Brief ischemia causes long‐term depression in midbrain dopamine neurons

Degeneration of dopamine neurons in the substantia nigra pars compacta (SNc) plays an important role in the pathophysiology of neurodegenerative diseases like Parkinsonism and vascular dementia. SNc dopamine neurons both in vitro and in vivo show sensitivity to hypoxic/ischemic conditions and undergo degeneration. In acute brain slices, these dopamine neurons undergo hyperpolarization during hypoxia and hypoglycemia, which results in silencing of the neurons. However, the role that SNc excitatory synapses play in this process is poorly understood.

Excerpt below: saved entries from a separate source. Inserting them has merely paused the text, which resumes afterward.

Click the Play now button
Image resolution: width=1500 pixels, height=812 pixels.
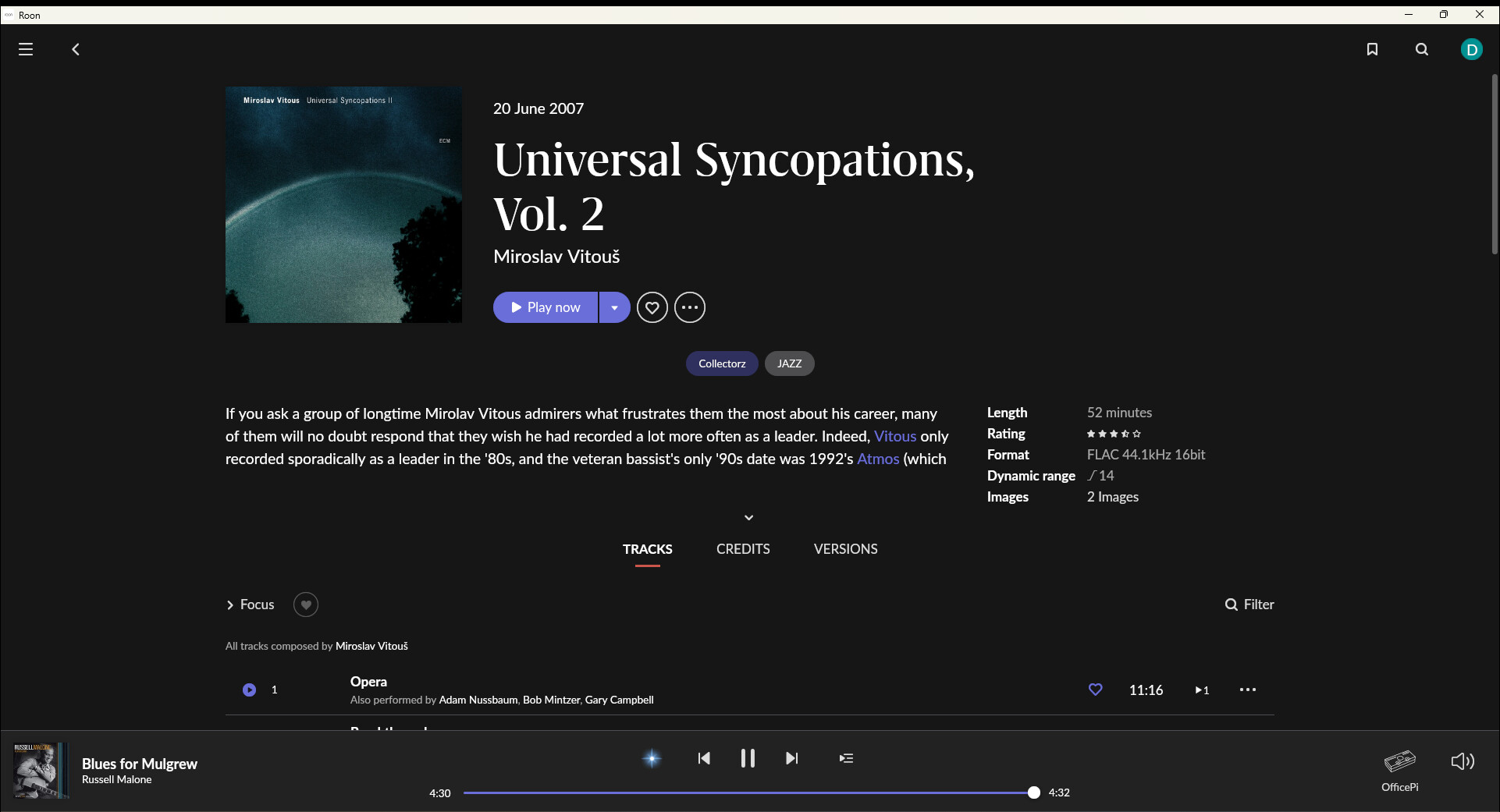(x=546, y=307)
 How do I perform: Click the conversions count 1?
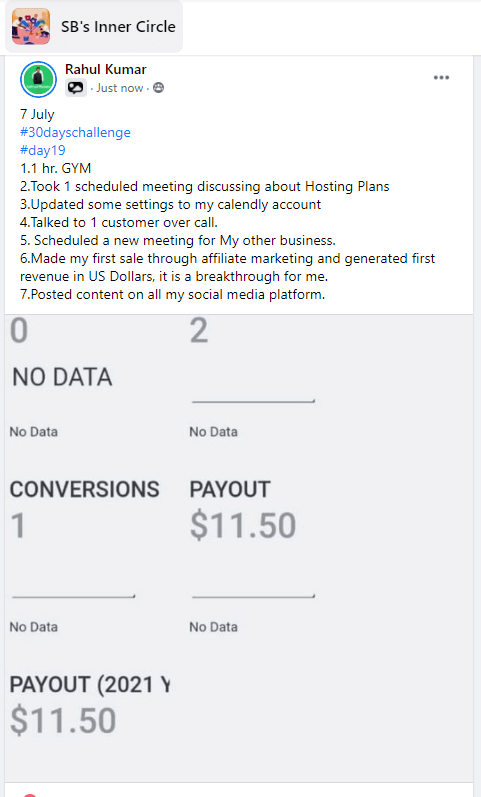(x=18, y=525)
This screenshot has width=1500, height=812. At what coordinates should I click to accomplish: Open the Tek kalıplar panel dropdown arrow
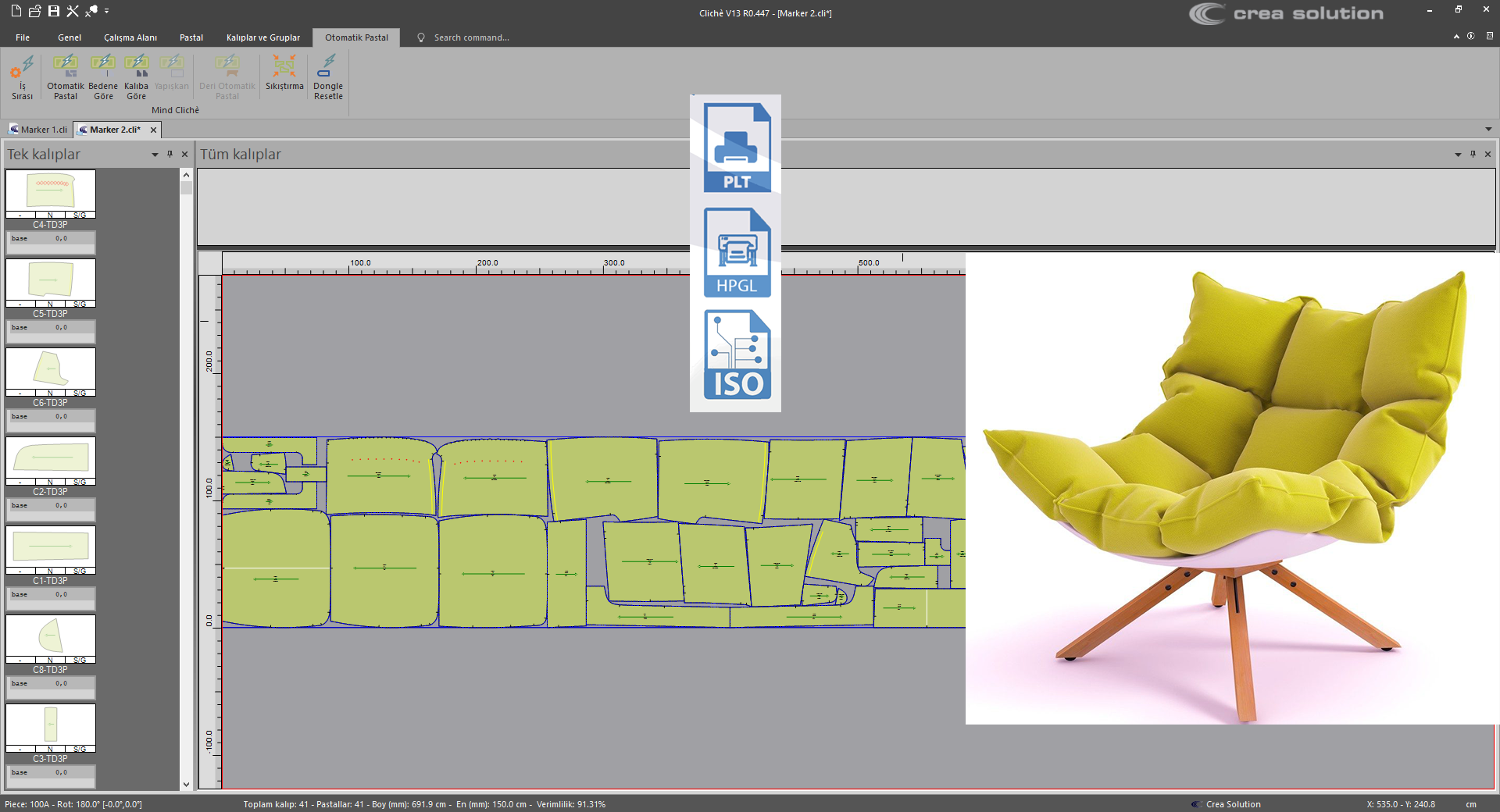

Here we examined the effect of oxygen/glucose deprivation (OGD) on glutamatergic synaptic transmission in the SNc in a rat midbrain slice preparation. OGD for 5 min caused pre‐synaptic ischemic long‐term depression (iLTD) of glutamate transmission, as both α‐amino‐3‐hydroxy‐5‐methylisoxazole‐4‐propionic acid‐ and N ‐methyl‐ d ‐aspartate receptor‐mediated synaptic currents in SNc dopamine neurons were depressed to a similar extent. This depression began immediately after exposure to OGD and was not recovered upon washout of OGD. Pharmacological studies revealed that the iLTD was triggered by a rise in post‐synaptic intracellular calcium and mediated by activation of pre‐synaptic adenosine A 1 receptors, which reduced glutamate‐dependent synaptic transmission by activating ATP‐dependent potassium channels. Furthermore, we observed that iLTD did not occlude tetanic long‐term depression (LTD) at the SNc excitatory synapses, suggesting that these two forms of LTD involve different pathways. Taken together, our results showed that brief exposure to hypoxia and hypoglycemia results in LTD of synaptic activity at glutamatergic synapses onto SNc neurons and this phenomenon could represent a protective mechanism by reducing ischemia‐induced excitotoxic injury to dopamine neurons.